Another option, 14b if you will, is the near explosive reaction of chlorine and brake fluid. Like the potassium permanganate/glycerin reaction, brake fluid is glycol-based. However chlorine, being a smaller and much more reactive atom, combusts with more anger and recklessness. Chlorine can be acquired from swimming pool and hot tub supply stores, but like the potassium permanganate, it should be carefully ground down to about the consistency of sugar or even finer for quick and predictable results.
There are other common chemicals that combust when mixed, but many of them border on bomb-making materials and are well beyond the scope of this article.
#15 – Number 15 is all of the ways to use wood. Fire drills, bows, etc. Fun for the whole family.
Fire tinder is great for priming larger fuels, but even tinders can use some help. Accelerants aid in the fire ignition process giving your tinder and then give larger dry fuels an extra nudge to keep burning. Most homes have more than a few accelerants on hand, and all cars do. A garage or workshop also holds some options, and even the humble first aid kit may contain a few accelerants.
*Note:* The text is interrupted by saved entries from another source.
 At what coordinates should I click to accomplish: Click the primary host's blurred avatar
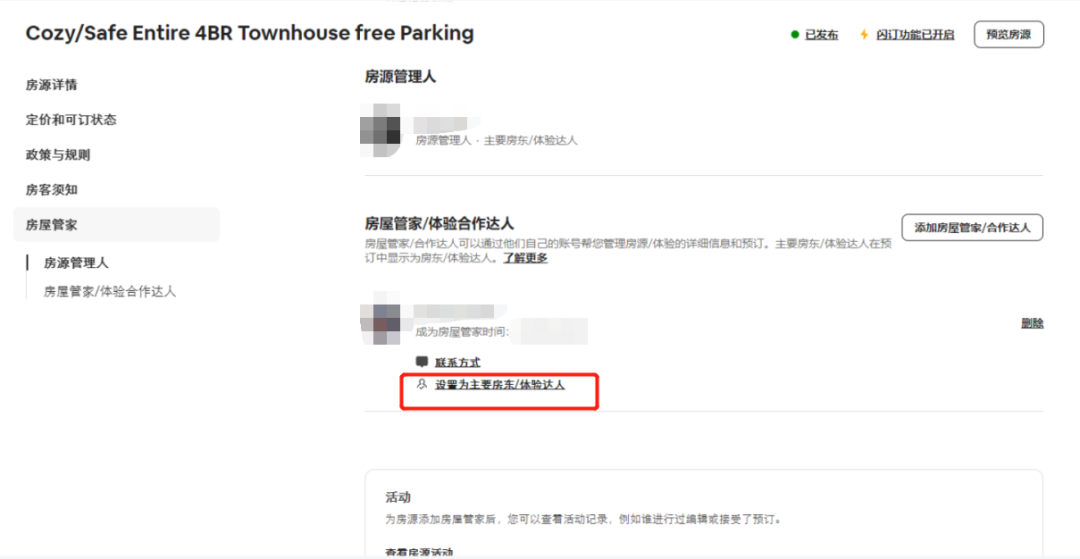click(380, 129)
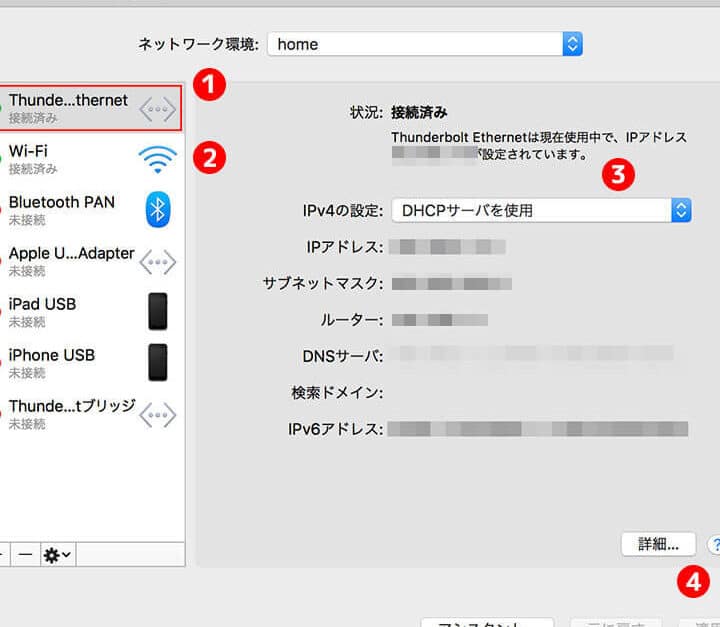
Task: Click the Apple USB Adapter ethernet icon
Action: pyautogui.click(x=157, y=261)
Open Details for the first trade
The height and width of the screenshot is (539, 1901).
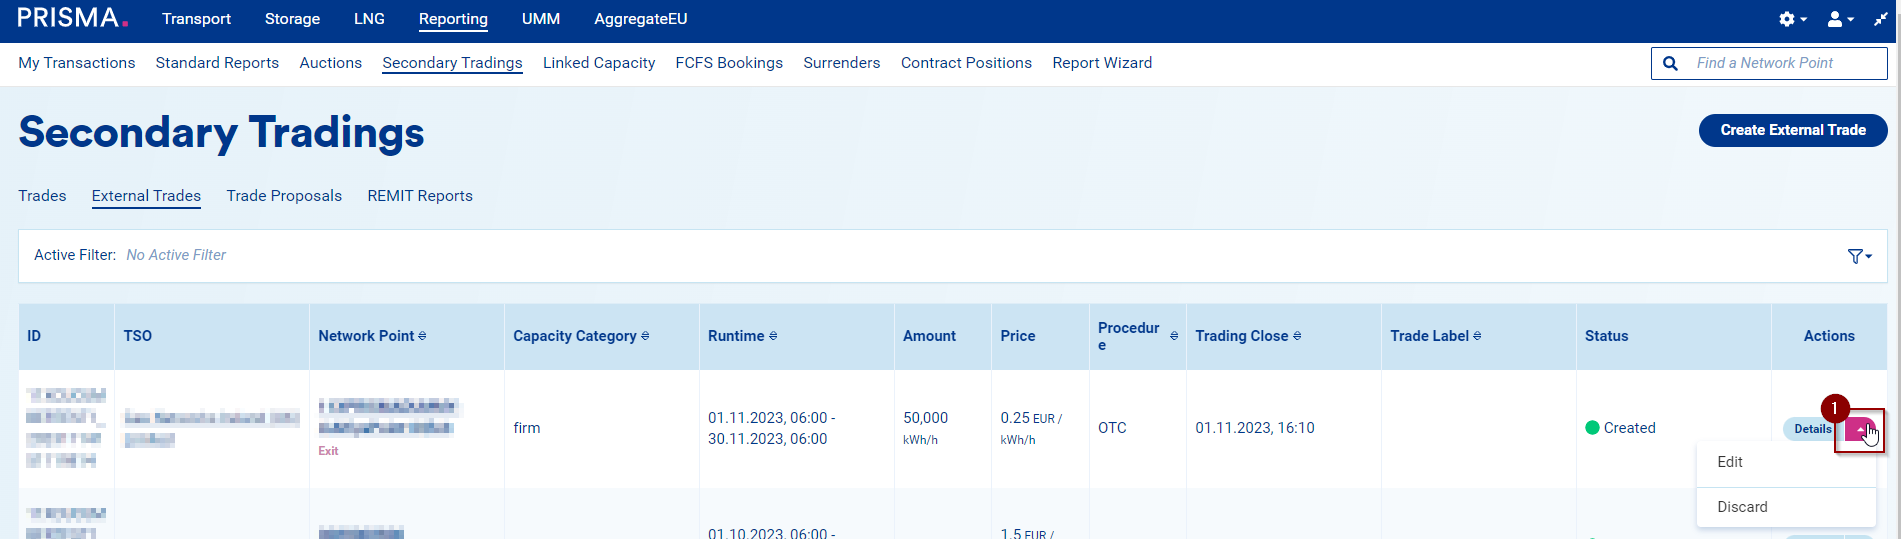1811,429
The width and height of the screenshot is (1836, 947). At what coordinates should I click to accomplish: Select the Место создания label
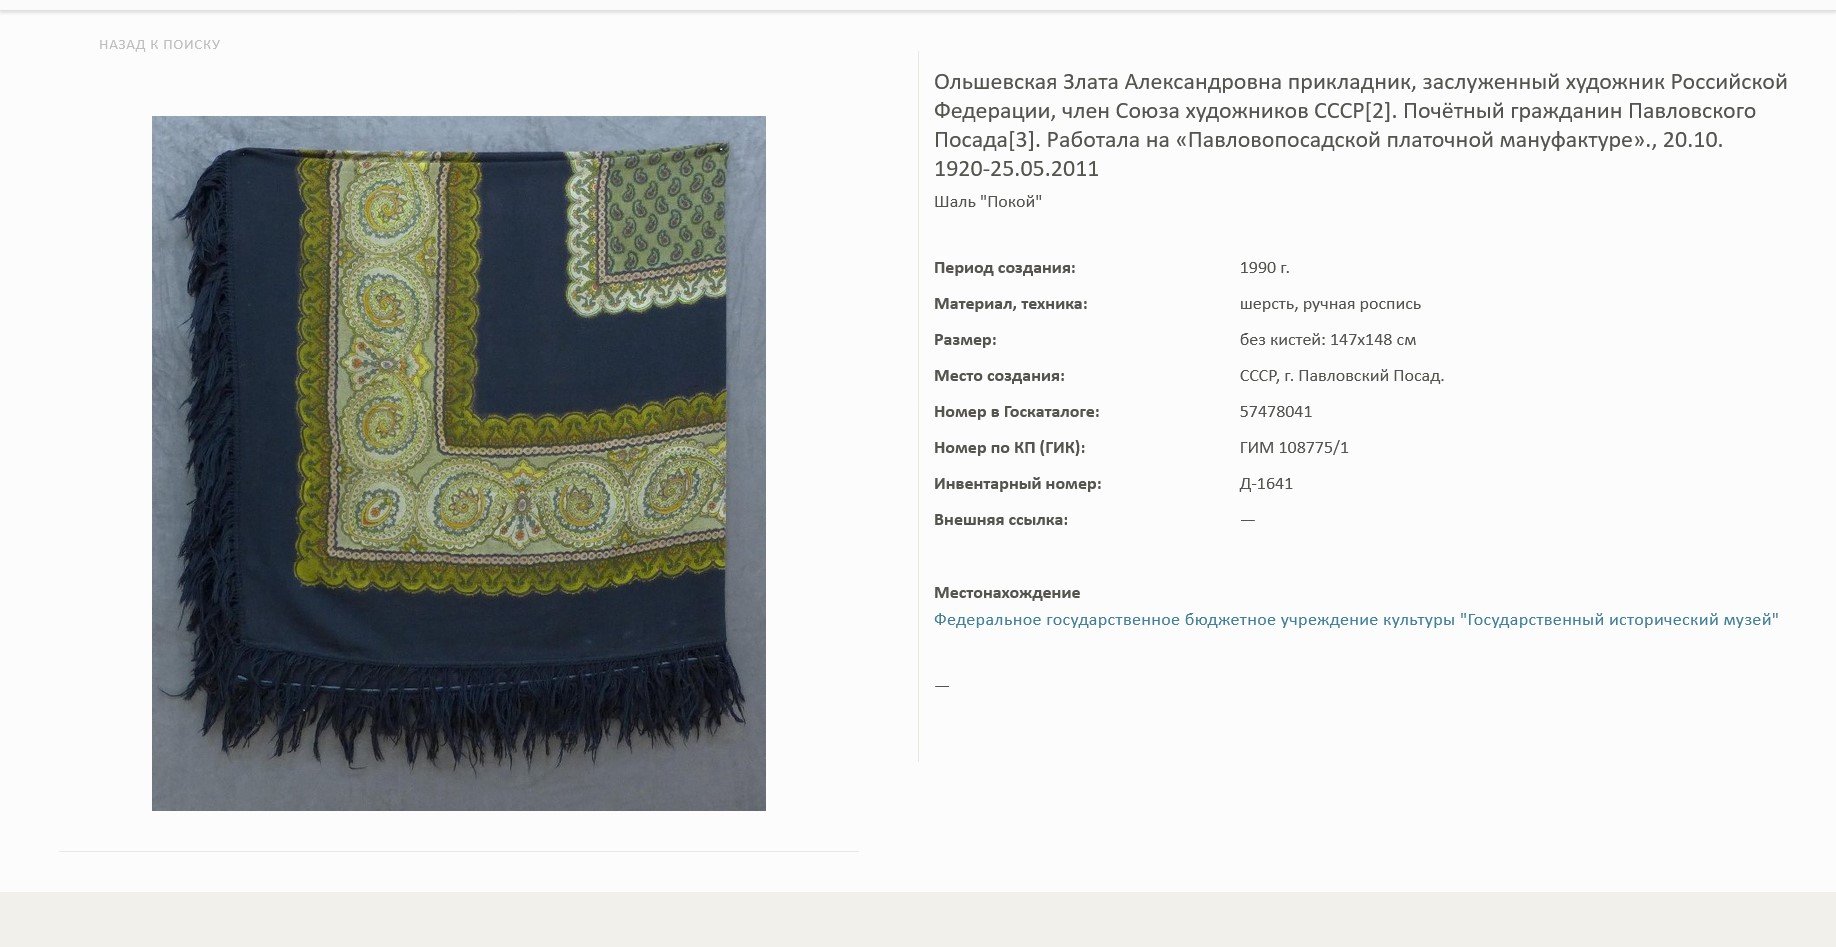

Magnesium fire starters that are just a block of Mg with a firerod glued to the side are a staple in survival kits. The magnesium scrapings are an accelerant, and a good one at that flaming to over 5600 degrees! But the store-bought fire starter is not the only source of magnesium. Many expensive car rims are made of the stuff although not as pure.
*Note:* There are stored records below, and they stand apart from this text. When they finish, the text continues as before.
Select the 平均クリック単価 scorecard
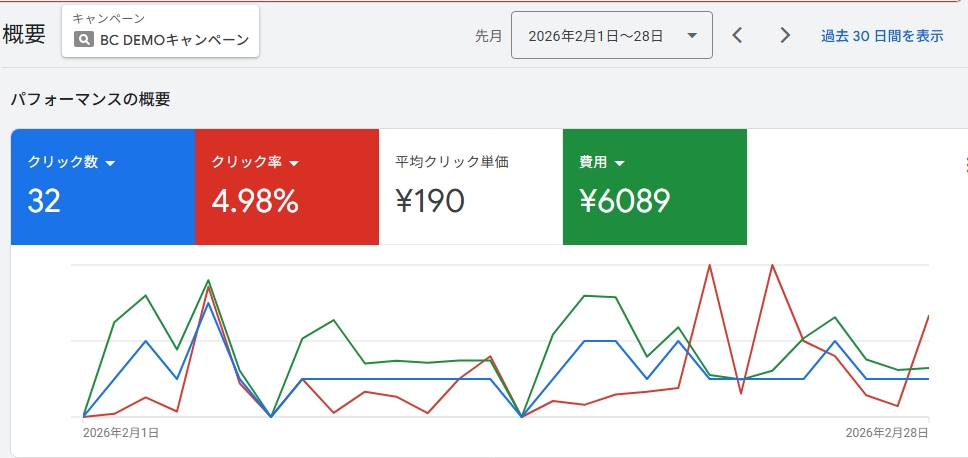Screen dimensions: 968x458 470,187
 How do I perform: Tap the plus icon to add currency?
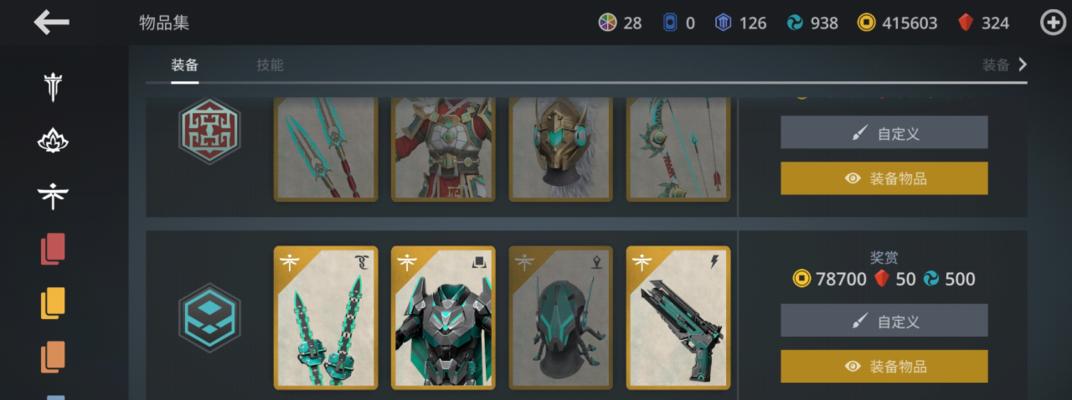pos(1054,23)
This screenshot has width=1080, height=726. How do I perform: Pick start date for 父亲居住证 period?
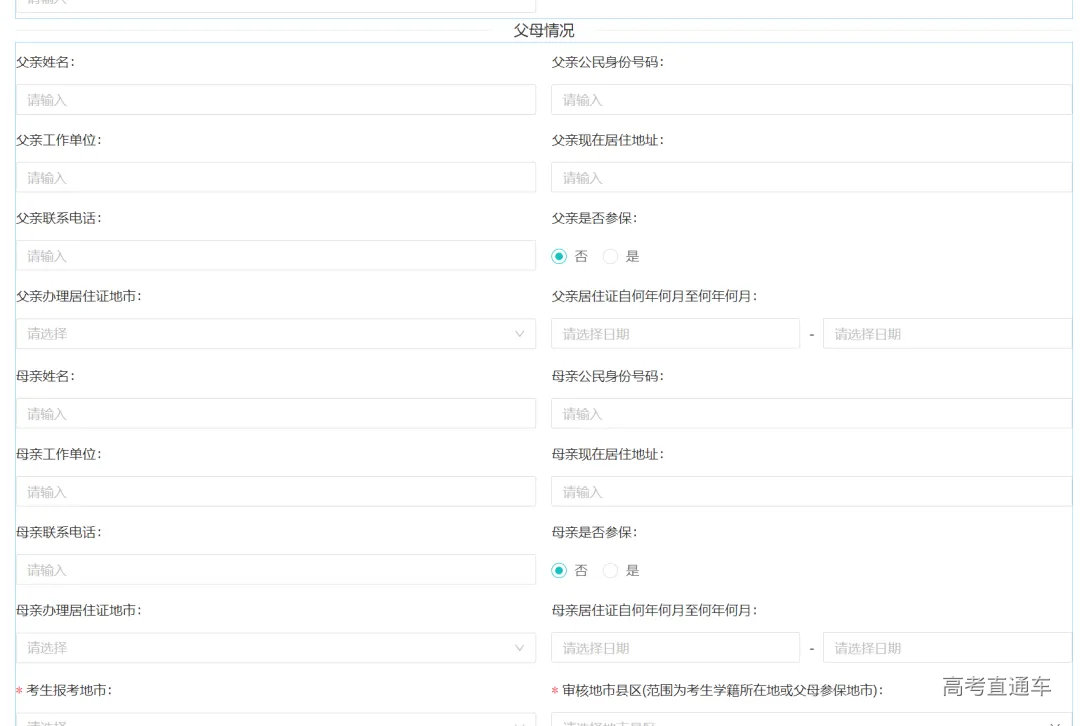click(x=675, y=334)
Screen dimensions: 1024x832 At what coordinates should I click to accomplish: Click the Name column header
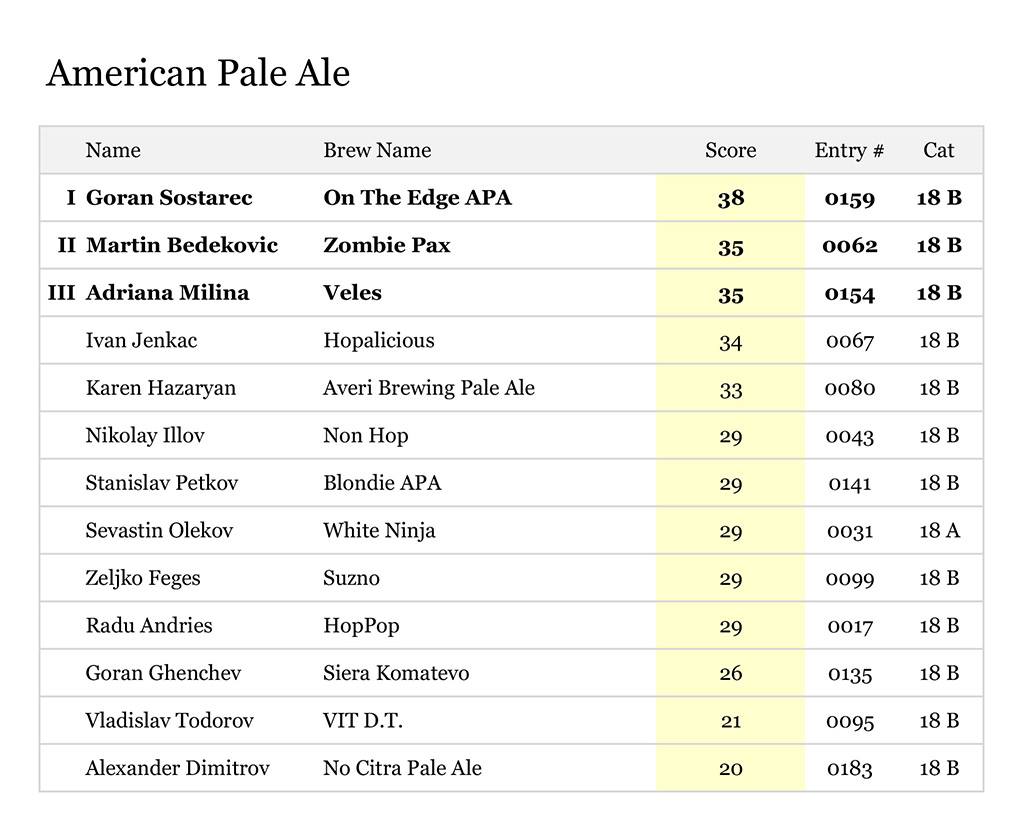point(113,151)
A few of the common garage accelerants include lubricants, paints, auto fluids including gas, oil, fuel additives, choke cleaner, starting fluid (of course), cleaning solvents, and some garden chemicals. Take a moment and read the warnings. Flammable may be good thing. In your shop, look for flammable adhesives and epoxies as well as many stains, varnishes, and paint thinners. And don’t forget the gun cleaners and oils with low flashpoints. Oh yea, and gunpowder.
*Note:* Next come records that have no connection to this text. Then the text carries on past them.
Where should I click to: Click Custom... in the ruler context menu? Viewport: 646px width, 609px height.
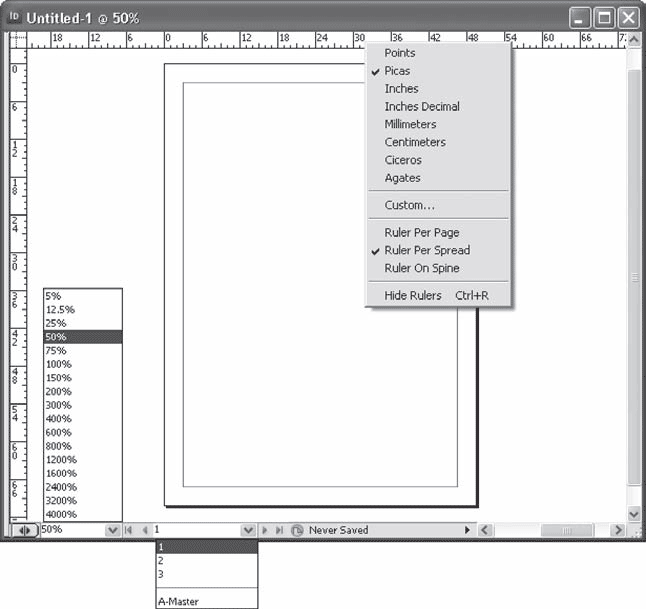click(409, 205)
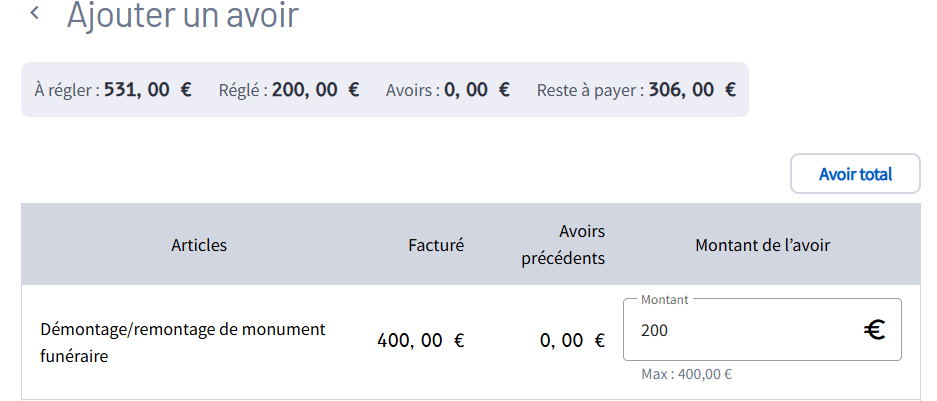Click the Facturé column header
Image resolution: width=937 pixels, height=401 pixels.
tap(436, 245)
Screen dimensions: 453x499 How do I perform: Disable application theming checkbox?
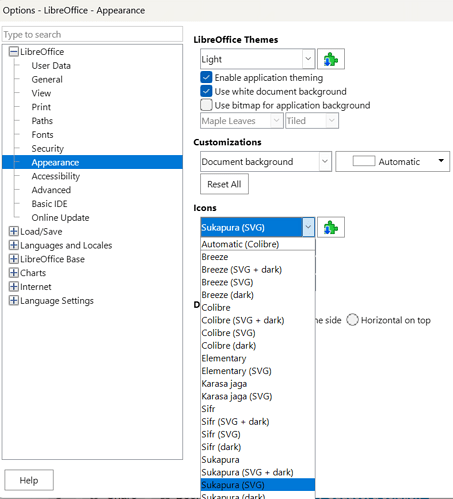tap(206, 77)

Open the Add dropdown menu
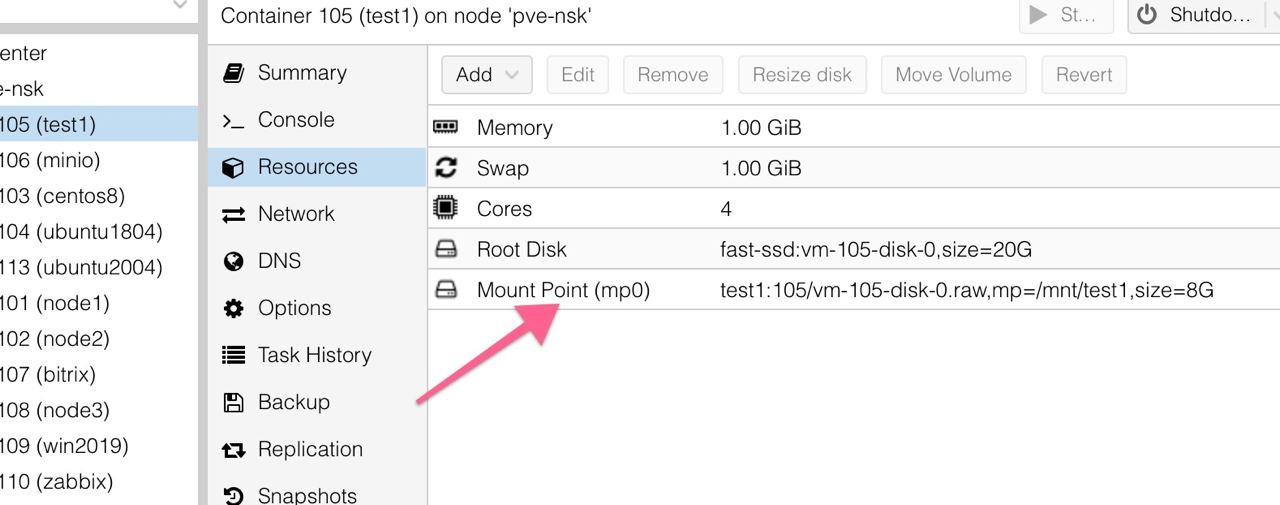487,75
The bathroom often contains some effective accelerants including hair spray, fingernail polish remover (acetone), isopropyl alcohol, spray sunscreen and bug repellant, shaving cream, hair mousse, hand sanitizer, and ethanol-rich medications. Fire tools in the kitchen include powdered non-dairy creamer, cooking oils, disinfectant sprays, and distilled spirits. And while not technically accelerants, some effective tinders include potato chips, peanuts, and oily croutons.
There is nothing magic about knowing 15 ways to start a fire (or even 30) and with combined effort this list will grow longer. Some notable absences from the list include the fire piston, flint and steel, and attracting lightning. Since there is always room for improvement in our preparation please add your fire starters, tinders, accelerants, and experiences in the comments section. Thanks!